In 1973, the Demag division was acquired by the Mannesmann Group. Demag Cranes have long been known for their prestige, engineering, solid performance and their strong German heritage. Ownership of the company changed several times until the early 2000s when Terex Corporation purchased the Demag crane manufacturing facilities in Zweibrücken, Germany. Initially, Terex rebranded Demag cranes as Terex-Demag. In time the Demag brand was dropped, and the crawler and all-terrain cranes produced in Zweibrücken were integrated into the full Terex Cranes product line, and subsequently branded with the Terex name. But then in 2016, Terex resurrected the Demag brand, dubbing it a “legacy” brand and equating it with quality workmanship, innovation and longevity.
I have been to the Demag plants in Zweibrücken twice, and I was impressed by the quality control process and the efficient, clean factory. Workers were dressed immaculately alike in their orange coveralls, and Demag’s proud history was illustrated throughout the all-terrain and crawler crane factories. The last time I was there was in October 2017 for the unveiling of the Demag city crane line, specifically the AC 45.
At the time Terex CEO and president John Garrison was adamant that the Demag brand was strong, and that Terex was committed to the cranes produced in Germany.
“We want you to pass along the message to customers that the Terex Cranes business is not for sale,” Garrison said. “We’ve been building cranes for 100 years, and we are going to build cranes for another 100 years.”
A little more than three years later, in August 2020, Tadano acquired Demag Cranes from Terex Cranes in a US$215 million deal. Initially the cranes produced by Demag were branded Tadano Demag. But last spring, as a part of its OneTadano strategy, Tadano consolidated its crane lines under the single Tadano brand.
While Demag produced a full line of mid-to-large capacity latice boom crawler cranes, the Demag CC 2800 became a mainstay in fleets around the world. With a capacity of 660 US tons (600 metric tons), the crane is often used to erect wind towers and perform heavy lifting on all types of industrial and petrochemical jobsites.
“The Demag CC 2800 became an industry standard for many years,” said Alan Barnhart, CEO of Barnhart Crane & Rigging. “It is still in production and many of the units built 20 years ago are still working each day.”
Frank Bardonaro, former COO of Maxim Crane Works and former vice president at Terex Cranes said, “The CC 2800 was the machine that built Demag.”
The American Cranes & Transport ACT100 list of North America’s top crane-owning companies lists eight Demag cranes (as the largest crane in a fleet). The CC 2800 is the most popular Demag crawler on the ACT100 list while the Demag AC 400 and Demag AC 500 are the most popular Demag all-terrain cranes on the ACT100. The largest capacity Demag on the ACT100 is the 1,375-ton (1,250 metric ton) capacity CC 8800, owned by Barnhart.
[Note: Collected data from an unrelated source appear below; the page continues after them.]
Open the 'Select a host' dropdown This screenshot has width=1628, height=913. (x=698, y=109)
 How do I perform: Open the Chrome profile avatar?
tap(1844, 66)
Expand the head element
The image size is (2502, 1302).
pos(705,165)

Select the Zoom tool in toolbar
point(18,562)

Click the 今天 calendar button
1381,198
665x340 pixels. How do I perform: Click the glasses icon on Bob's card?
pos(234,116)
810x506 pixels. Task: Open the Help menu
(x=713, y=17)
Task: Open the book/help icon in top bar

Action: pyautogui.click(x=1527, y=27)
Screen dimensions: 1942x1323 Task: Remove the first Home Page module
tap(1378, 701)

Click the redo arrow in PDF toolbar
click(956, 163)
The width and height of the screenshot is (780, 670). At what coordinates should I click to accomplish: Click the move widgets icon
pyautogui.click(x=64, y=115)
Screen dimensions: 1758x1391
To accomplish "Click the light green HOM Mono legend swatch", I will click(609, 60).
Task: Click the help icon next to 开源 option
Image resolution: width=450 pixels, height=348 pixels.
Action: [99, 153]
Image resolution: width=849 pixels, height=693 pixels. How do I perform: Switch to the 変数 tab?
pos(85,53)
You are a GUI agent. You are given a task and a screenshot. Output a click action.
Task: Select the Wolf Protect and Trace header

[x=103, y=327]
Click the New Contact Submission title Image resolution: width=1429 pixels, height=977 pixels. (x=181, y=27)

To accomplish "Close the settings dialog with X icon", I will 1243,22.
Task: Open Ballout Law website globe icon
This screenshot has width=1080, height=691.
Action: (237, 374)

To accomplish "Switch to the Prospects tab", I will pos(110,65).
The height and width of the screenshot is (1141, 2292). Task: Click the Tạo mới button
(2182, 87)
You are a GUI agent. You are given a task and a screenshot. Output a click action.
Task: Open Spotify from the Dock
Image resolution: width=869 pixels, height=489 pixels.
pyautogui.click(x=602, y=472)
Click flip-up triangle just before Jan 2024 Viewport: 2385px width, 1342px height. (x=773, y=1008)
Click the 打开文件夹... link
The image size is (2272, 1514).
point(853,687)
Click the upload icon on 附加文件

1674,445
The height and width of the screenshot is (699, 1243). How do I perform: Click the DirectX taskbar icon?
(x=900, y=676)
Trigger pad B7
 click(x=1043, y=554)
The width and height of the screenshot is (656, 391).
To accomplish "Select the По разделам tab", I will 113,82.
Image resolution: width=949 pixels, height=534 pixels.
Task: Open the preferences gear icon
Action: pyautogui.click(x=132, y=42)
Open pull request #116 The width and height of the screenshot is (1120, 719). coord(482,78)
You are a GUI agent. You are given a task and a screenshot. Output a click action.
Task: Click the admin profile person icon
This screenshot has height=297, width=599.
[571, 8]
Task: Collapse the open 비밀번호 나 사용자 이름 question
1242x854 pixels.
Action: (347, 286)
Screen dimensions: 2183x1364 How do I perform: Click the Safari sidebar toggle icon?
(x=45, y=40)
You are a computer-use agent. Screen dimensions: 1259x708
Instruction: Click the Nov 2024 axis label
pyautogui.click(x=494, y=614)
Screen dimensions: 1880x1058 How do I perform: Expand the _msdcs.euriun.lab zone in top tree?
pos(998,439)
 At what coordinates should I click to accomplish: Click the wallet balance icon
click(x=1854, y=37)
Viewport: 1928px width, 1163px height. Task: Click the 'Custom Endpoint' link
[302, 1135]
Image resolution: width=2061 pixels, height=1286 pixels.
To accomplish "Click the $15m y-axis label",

While Demag cranes are now branded Tadano, old timers may still consider them Demags. Tadano is a high-quality company that is globally well known and respected for its cranes. Tadano’s lattice boom crawler crane line includes seven cranes from 400 to 3,200 tons capacity and includes the CC 28.600 (which is the CC 2800). Tadano’s AT line encompasses 17 cranes on three to nine axles and range in capacity from 44 to 700 tons.
Will the Demag mobile crane brand re-emerge in the market? That’s a question that can’t be answered right now.